CD Cellar Fills Gaps for All Levels of Retro-Audiophiles

The throbbing base line from the in-house stereo during the 10:00 a.m. opening of the CD Cellar “gets us moving in the morning,” said co-owner Dave Giese. Preparing for another day of selling, evaluating and purchasing CDs and LPs in an age of streaming, he and the full-time staff of six (plus part-timers) sort their wares and await visits to Falls Church from the putative “Two percent of the population that buys 80 percent of the music.”

A 60-year-old who has haunted record shops since the late ‘70s, Giese said streaming services (like Spotify, Amazon and Apple Music) “have hurt the perceived value of CDs, a bit less so for LPs,” which continue their comeback. But the CD Cellar has continued to thrive in the used-recordings marketplace for 32 years, since Giese and partner David Schlank in 2015 moved it to 105 Park Ave. from a basement on Broad Street.
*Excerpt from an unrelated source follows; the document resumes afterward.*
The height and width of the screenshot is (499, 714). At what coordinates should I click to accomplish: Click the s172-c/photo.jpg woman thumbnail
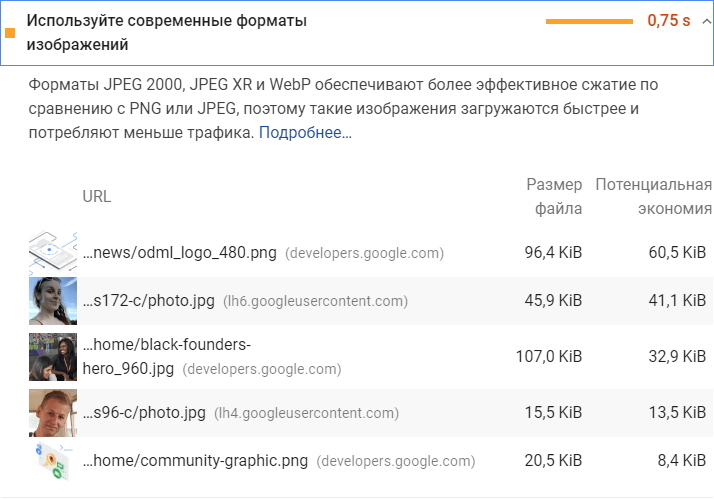pyautogui.click(x=53, y=301)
“We have a nice little music community,” Giese said, noting that the move put them a few doors down from “our good friends at Action Music, one of the best guitar shops on the East Coast. We support each other in a great spot surrounded by terrific bars and restaurants, two nearby studios, two audio shops (for speakers and players), plus the State Theatre.”
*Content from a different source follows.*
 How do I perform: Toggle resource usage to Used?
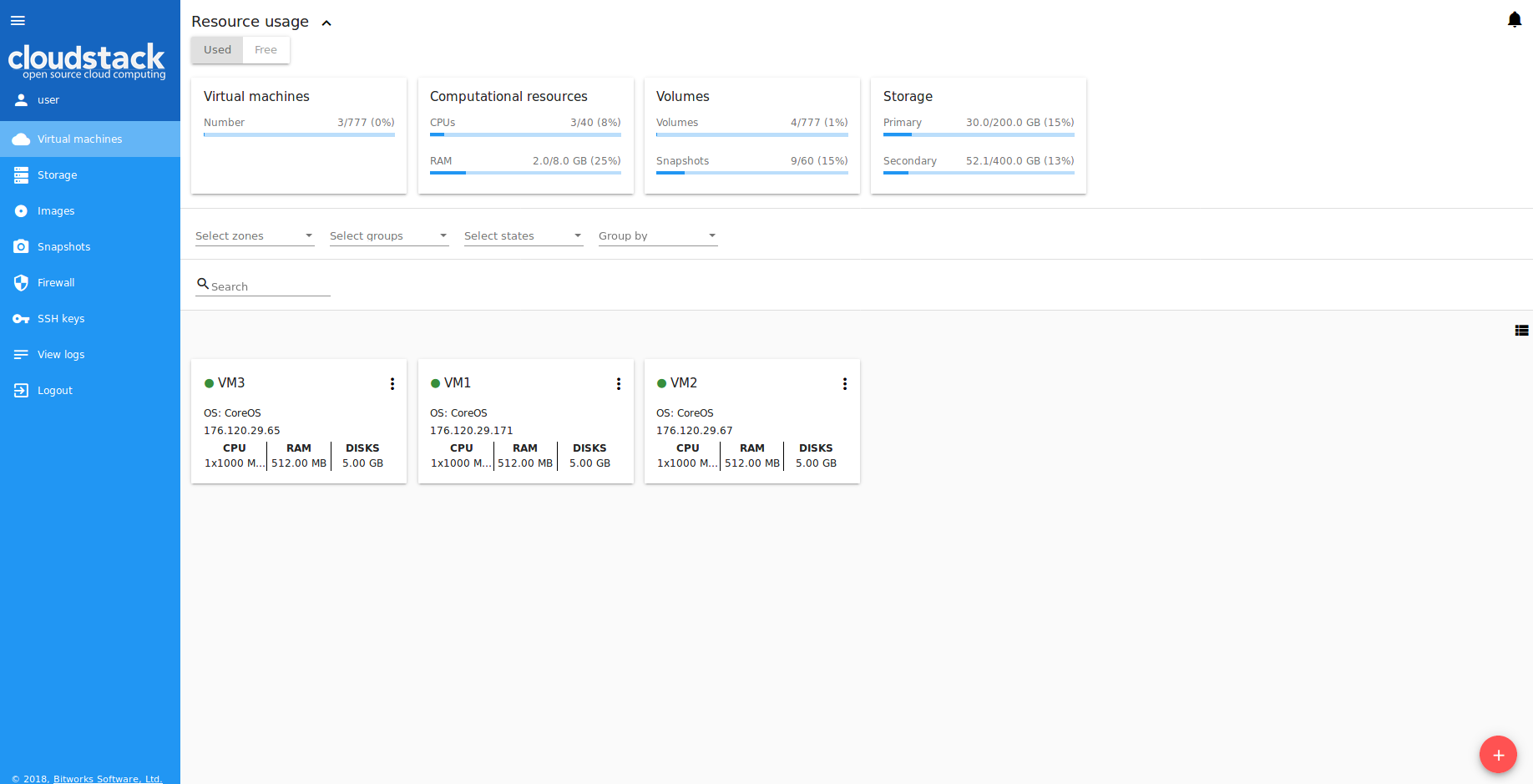[217, 50]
The CD Cellar does offer a few models of turntables and some movies on DVD. But the two-room sales space is dominated by the entrance room lined with labeled dividers housing about half new and half used releases from favored genres: rock, hip-hop, reggae, blues, folk, county, gospel, international, metal, electronica, comedy and an amorphous category called “oldies.” The smaller room showcases the LPs and the classical and jazz.

Every week three or four U-Haul trucks deliver new wares. “The constant flow makes it interesting, the stock changes so quickly,” Giese said.

“It’s interesting to see who comes in Monday through Friday.” This is when his team is more likely to see a “personality type” they nickname “omnivores,” or advanced collectors of varying formats seeking to “fill in holes in their collection.” But on weekends, the shop at any time might host 40-50 multi-generational customers who “are new to the hobby, just getting going with the basics, not filling in nooks and crannies” in their personal jukebox. The staff aims to “suit both constituencies,” Giese says. “We work hard to make everyone feel welcome and get a sense of who knows what and what guidance they need.”

Four CD Cellar staffers have been guiding music buyers for decades, Giese says, while others come with five-plus years of experience retailing sounds. “It’s a nice place to work, and people stick around,” he adds. “It’s great to watch the collective mind of what we should carry.”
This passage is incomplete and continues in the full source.